Activity - Your answer must consist of exactly the lines below, starting with the line with "Open the Filters menu" and going on through the line with "The height and width of the screenshot is (1219, 2550).", and nothing else.
━━ Listed records ━━
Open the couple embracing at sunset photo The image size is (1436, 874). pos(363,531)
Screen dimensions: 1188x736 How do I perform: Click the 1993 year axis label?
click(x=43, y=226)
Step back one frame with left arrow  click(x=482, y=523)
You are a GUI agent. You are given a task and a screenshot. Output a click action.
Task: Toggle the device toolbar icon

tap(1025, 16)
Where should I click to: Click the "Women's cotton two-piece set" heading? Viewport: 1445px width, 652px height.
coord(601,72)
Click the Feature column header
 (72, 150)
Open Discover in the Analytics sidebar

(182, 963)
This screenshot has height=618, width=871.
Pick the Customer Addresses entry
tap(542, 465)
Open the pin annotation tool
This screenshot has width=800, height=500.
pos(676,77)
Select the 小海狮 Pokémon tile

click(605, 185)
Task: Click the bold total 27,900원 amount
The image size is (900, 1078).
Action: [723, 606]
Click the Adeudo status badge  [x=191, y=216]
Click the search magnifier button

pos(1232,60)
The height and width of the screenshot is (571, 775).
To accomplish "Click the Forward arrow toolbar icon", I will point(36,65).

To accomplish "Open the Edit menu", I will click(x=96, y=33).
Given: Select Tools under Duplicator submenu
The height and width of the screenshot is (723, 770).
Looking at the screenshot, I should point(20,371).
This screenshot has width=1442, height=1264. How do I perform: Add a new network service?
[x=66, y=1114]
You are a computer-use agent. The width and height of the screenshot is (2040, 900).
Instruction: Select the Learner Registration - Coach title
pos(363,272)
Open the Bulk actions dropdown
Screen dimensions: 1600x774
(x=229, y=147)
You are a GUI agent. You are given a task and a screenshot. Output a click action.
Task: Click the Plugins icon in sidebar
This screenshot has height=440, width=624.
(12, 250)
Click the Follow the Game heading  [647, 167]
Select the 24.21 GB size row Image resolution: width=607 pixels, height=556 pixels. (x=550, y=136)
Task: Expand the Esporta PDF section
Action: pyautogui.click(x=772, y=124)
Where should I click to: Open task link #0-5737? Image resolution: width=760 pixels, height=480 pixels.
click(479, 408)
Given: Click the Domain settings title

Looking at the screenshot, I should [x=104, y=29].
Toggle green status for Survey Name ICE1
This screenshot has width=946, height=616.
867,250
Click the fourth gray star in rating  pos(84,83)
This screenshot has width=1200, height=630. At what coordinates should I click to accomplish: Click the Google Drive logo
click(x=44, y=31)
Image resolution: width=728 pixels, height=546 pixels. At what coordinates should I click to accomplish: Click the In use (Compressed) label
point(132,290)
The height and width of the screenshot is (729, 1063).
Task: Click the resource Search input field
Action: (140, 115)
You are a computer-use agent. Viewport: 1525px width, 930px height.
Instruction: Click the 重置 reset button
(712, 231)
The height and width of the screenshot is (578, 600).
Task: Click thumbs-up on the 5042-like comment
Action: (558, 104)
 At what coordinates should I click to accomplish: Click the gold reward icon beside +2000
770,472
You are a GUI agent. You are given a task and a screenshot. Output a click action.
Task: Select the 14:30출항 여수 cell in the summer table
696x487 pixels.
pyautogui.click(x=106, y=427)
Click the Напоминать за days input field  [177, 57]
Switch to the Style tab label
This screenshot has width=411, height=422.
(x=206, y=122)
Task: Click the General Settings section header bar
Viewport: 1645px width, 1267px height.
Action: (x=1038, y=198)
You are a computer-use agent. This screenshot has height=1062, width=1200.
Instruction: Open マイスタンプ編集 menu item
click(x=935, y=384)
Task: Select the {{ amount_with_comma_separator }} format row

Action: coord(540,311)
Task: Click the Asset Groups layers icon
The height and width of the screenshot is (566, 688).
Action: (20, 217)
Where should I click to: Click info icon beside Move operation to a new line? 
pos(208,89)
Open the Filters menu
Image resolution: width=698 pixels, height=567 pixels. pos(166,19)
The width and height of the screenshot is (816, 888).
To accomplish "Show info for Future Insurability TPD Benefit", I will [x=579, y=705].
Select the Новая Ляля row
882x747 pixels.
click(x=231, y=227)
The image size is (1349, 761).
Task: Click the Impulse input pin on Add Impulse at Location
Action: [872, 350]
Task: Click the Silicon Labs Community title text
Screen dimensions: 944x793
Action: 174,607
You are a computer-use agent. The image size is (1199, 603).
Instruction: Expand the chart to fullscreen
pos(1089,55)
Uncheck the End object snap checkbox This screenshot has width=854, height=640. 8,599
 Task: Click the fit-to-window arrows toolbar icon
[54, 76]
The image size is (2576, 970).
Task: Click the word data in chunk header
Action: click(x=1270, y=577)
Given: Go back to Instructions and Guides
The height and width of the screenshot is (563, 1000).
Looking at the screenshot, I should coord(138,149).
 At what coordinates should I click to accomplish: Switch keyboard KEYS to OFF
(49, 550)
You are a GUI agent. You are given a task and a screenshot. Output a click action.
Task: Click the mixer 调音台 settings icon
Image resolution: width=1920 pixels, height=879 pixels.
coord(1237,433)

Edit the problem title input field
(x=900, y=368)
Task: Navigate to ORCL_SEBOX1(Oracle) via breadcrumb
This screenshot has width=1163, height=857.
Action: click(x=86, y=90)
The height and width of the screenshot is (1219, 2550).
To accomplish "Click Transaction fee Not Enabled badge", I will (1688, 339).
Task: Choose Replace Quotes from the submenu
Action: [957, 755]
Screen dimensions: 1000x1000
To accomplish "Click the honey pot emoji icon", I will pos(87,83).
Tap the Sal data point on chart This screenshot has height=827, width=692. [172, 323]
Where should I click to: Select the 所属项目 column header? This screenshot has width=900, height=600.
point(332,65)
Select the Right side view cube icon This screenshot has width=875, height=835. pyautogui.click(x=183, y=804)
━━━
Exercise result -
Open the Filters menu
Image resolution: width=698 pixels, height=567 pixels. pos(166,19)
The width and height of the screenshot is (816, 888).
To accomplish "Show info for Future Insurability TPD Benefit", I will [x=579, y=705].
Select the Новая Ляля row
882x747 pixels.
click(x=231, y=227)
The image size is (1349, 761).
Task: Click the Impulse input pin on Add Impulse at Location
Action: [872, 350]
Task: Click the Silicon Labs Community title text
Screen dimensions: 944x793
Action: 174,607
You are a computer-use agent. The image size is (1199, 603).
Instruction: Expand the chart to fullscreen
pos(1089,55)
Uncheck the End object snap checkbox This screenshot has width=854, height=640. 8,599
 Task: Click the fit-to-window arrows toolbar icon
[54, 76]
The image size is (2576, 970).
Task: Click the word data in chunk header
Action: click(x=1270, y=577)
Given: Go back to Instructions and Guides
The height and width of the screenshot is (563, 1000).
Looking at the screenshot, I should coord(138,149).
 At what coordinates should I click to accomplish: Switch keyboard KEYS to OFF
(49, 550)
You are a GUI agent. You are given a task and a screenshot. Output a click action.
Task: Click the mixer 调音台 settings icon
Image resolution: width=1920 pixels, height=879 pixels.
coord(1237,433)

Edit the problem title input field
(x=900, y=368)
Task: Navigate to ORCL_SEBOX1(Oracle) via breadcrumb
This screenshot has width=1163, height=857.
Action: click(x=86, y=90)
The height and width of the screenshot is (1219, 2550).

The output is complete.